Just like a brand, a company also is more than a product. A company or an organisation is many things to different entities, can be defined in many ways and has more differentiating features than a product can have. The company’s experiences, human resources, culture, management capability, money, heritage and history are all factors that can go into or help build a richer brand identity. To consistently identify a mature, rich and large company with one or more of its products and their attributes is belittling.

“The new competition is not between what companies produce in their factories but between what they add to their factory output in the form of packaging, services, advertising, customer advice, financing, delivery arrangements, warehousing, and other things that people value,” said Theodore Levitt, former editor of the Harvard Business Review.

Another trap many brand owners find themselves caught in is having a brand designed for them before they conceived and defined identities of the brand. Many such brands have a nice-looking symbol and an inspiring slogan.

The problem with such a situation is that marketers find it difficult to effectively and meaningfully include the symbol or the slogan in their marketing communication materials. That is why we often hear TV commercials airing slogans that neither define the companies nor describe what the companies actually do. We also notice some symbols that signal strength or care but do not occupy a meaningful place in the communication materials.

If they somehow get a space, the communication fails to describe the symbolised brand personality, if at all the symbol was originally meant to position the brand as such.

Brand identities are the soul and vision of the brand, determining its symbol and slogan, not vice versa. Because brand identities spring from or contribute to (or both) the marketing strategies of the company that owns them, they play strategic roles both in the present and in the future.

Some companies hold on to a leading role in their product categories by capitalising on their innovativeness to produce leading-edge products or on their ability to quickly adopt new technologies. Yet, they add a number of different types of intangible image associations that are embodied in their brand identities.

Others have been leaders in their product categories for decades by understanding consumer motivations and desires and creating relevant and appealing images surrounding their products. Often these intangible image associations may be the only way to distinguish different brands in a product category.
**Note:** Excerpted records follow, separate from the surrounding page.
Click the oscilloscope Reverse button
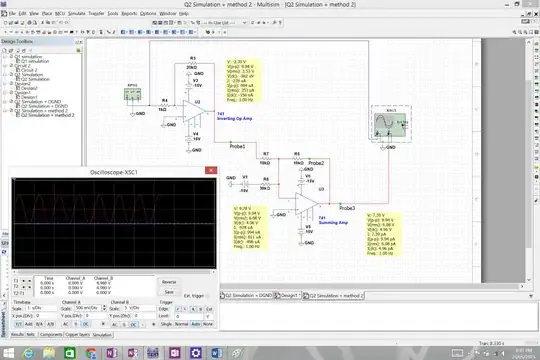 click(169, 282)
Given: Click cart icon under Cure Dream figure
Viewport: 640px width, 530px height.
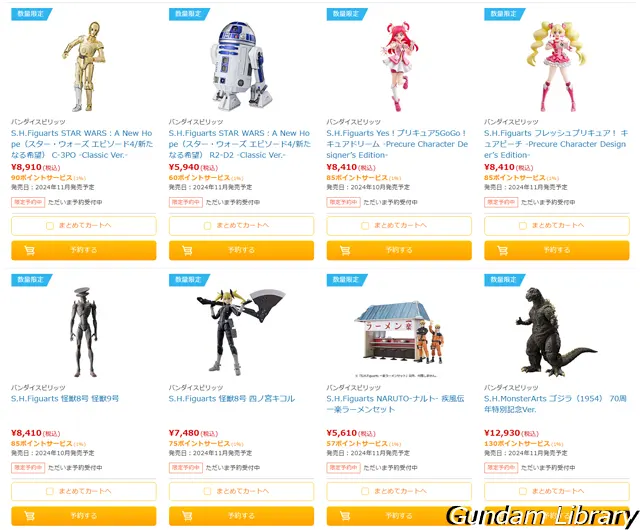Looking at the screenshot, I should [x=345, y=250].
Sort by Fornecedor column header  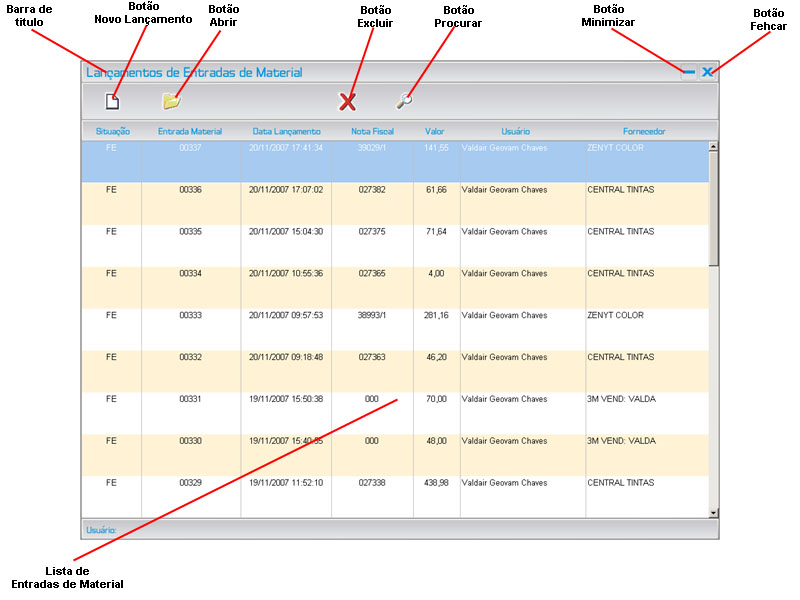[x=644, y=131]
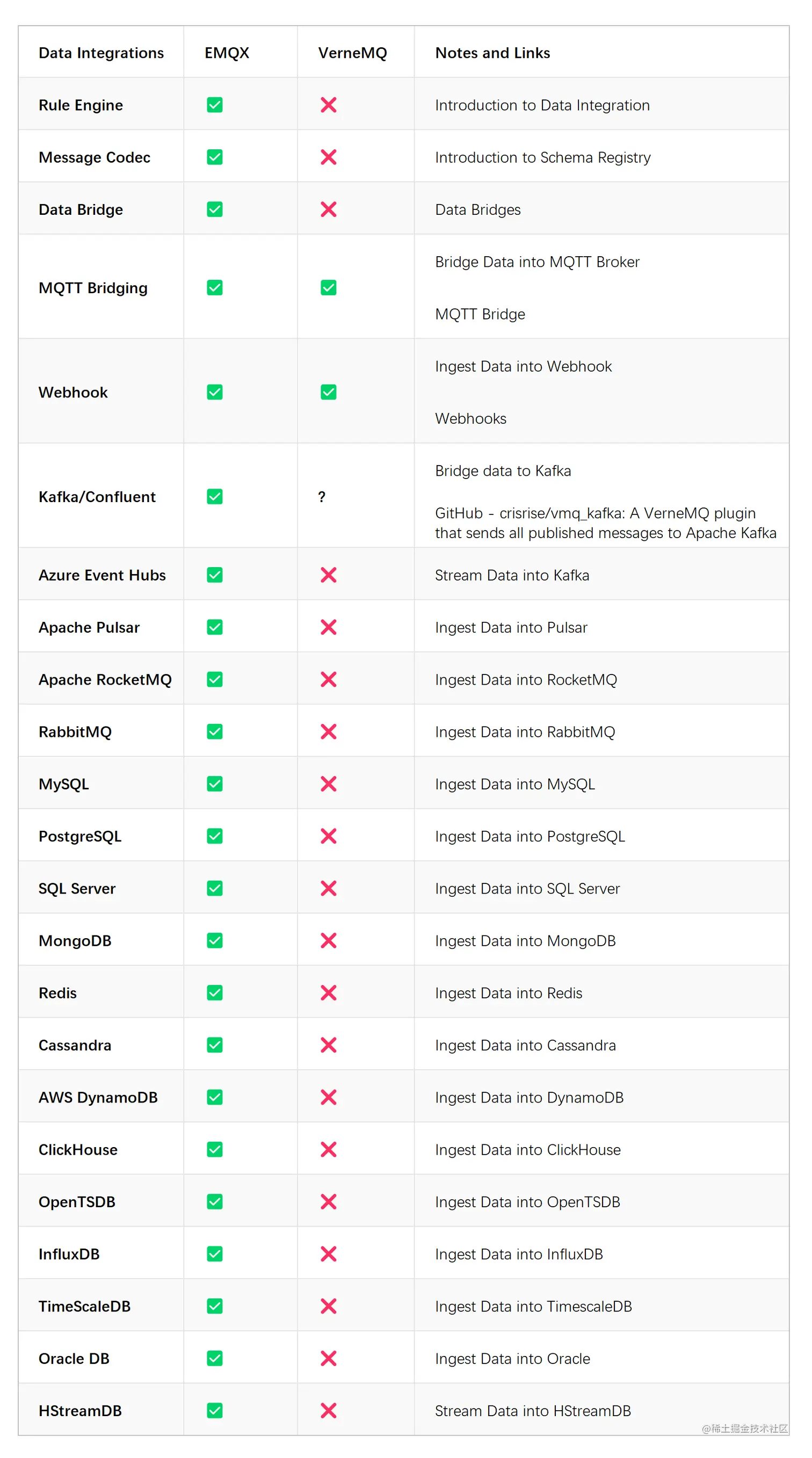The image size is (812, 1458).
Task: Click the EMQX green checkmark for Rule Engine
Action: pos(214,105)
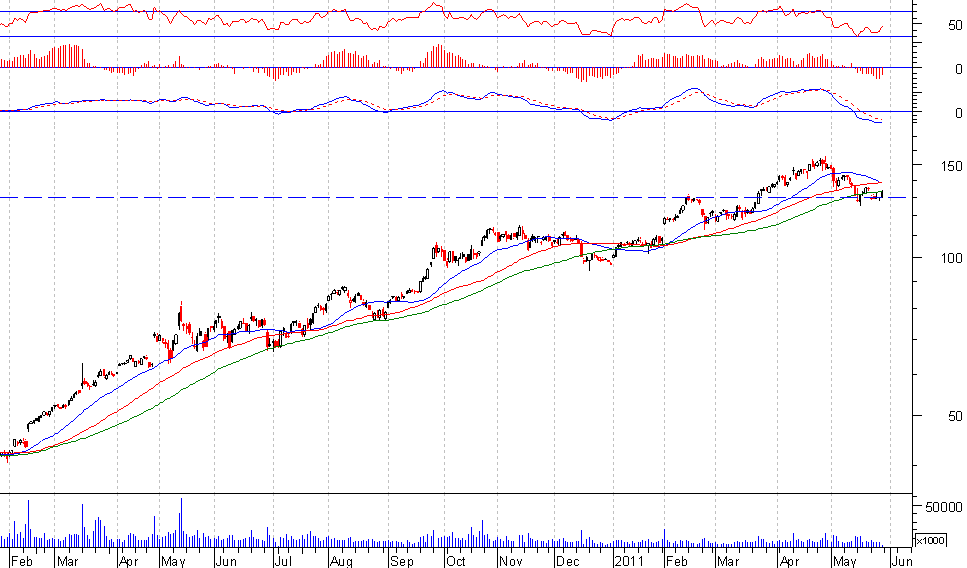Click the peak candlestick near 150 in April

pos(824,162)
Strong brands, both in the manufacturing and service sectors, carry several different types of associations. Marketers behind Ethiopian brands must learn these associations and must account for all of them in their marketing decisions.

No one has heard Coca-Cola talk of the texture and sweetness of the syrup in its marketing communications. After all, the syrup’s ‘secret formula’ is carefully locked inside a vault. Even when it is necessary to mention new product features, in case of Diet-Coke or Sugar Free Coke, the emphasis is still on the rich identities of the brand – fun, celebration and family.

In the same token, no one spends 25,000 Br or more for the latest Apple iPhone just for its signal strength or for the quality of the pictures it offers. Although, as an innovative tech company Apple refers to new product features, it also makes sure that the self-expressive and emotional benefits - status, style and coolness - are more pronounced in its positioning and carefully worded and painted marketing communications.